母のホロスコープ
「お母さんのホロスコープを作りなさい」と、私の師に言われていました。
従いませんでした。
怖かったからです。ホロスコープにははっきりと出るはずだから、死期を眼前に見せ付けられてしまうのがどうしようもなく嫌だったからです。
母が、3回目の脳出血を起こした頃から、私のことでカードを捲れば、必ずどこかに母の死の暗示が出ていました。それもあって、余計に嫌だったのです。
ですが、それは、占者として私が通常とろうとしている姿勢ではありませんでした。
私は、「自分のことが占えなくてどうする」と思っていたはずです。
決して、傲慢な態度ではなく、カードは、ホロスコープ解読は、占的を客観視するためのツールだと考えているという意味です。
師は、母のホロスコープから、その死期を12月後半から1月中と読んでいました。でもそれは、太陽(=母自身)と木星(=幸運の星、拡大、完成・・タロットカードならⅩⅩⅠを顕します)のトリンという、よいアスペクト(惑星同士の角度)に拠るものだったのです。

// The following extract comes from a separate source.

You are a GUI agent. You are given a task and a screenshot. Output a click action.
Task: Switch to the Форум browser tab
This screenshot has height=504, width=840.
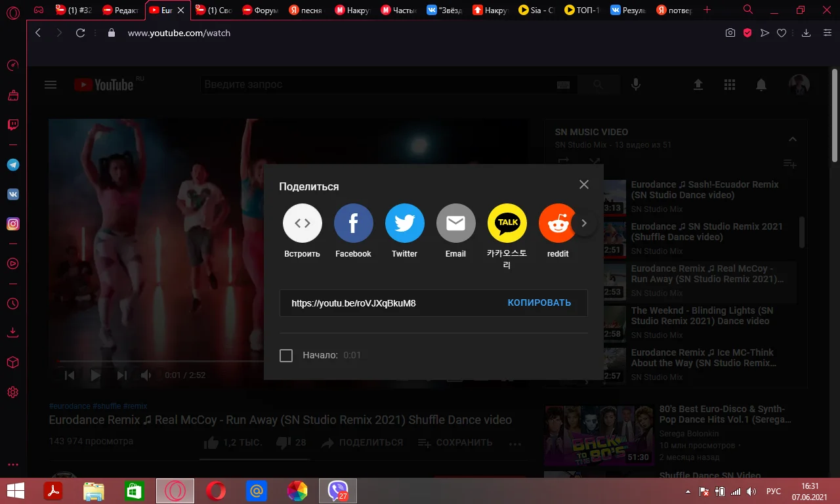(x=261, y=11)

カードは、どうしても感情が強く出てしまうので、私のひくカードは「悲しみ」のイメージばかり強調されていました。でも、言いつけに従ってホロスコープをかいていたなら、母の死が「大往生」であるのだ、と私がしていたのとは違う覚悟ができたはずです。
正直、母の死のダメージは私には大きくて、身体を壊しましたし、ぽっかりと空虚な心で過ごすことが続きました。
でも、母は苦しむことなく逝った。母は子供たちに、その家族に看取られた。母は昏睡状態になる前には笑っていた。
私を主体とすれば、母の死は悲しみ、悔いが残り・・・という側面ばかりのように思っていましたが、母を主体とすれば、その人生はきっと幸せに完成されたものだったのかもしれません・・・太陽と木星のトリンなら、きっとそうです。
ならば、私の悲しみは、いつまでもそこに浸るのであれば、浸ってすべきことを放棄するのであれば、ただの自己憐憫に過ぎません。
母が亡くなって以後、やっと授業に行けたときに、私の姿勢が間違っていたことを思い知り、深く反省しています。いつまでもめそめそした私に、母は困っていたことでしょう。
四十九日も終わりました。
もうすぐ彼岸で、またこちらへ来てくれます。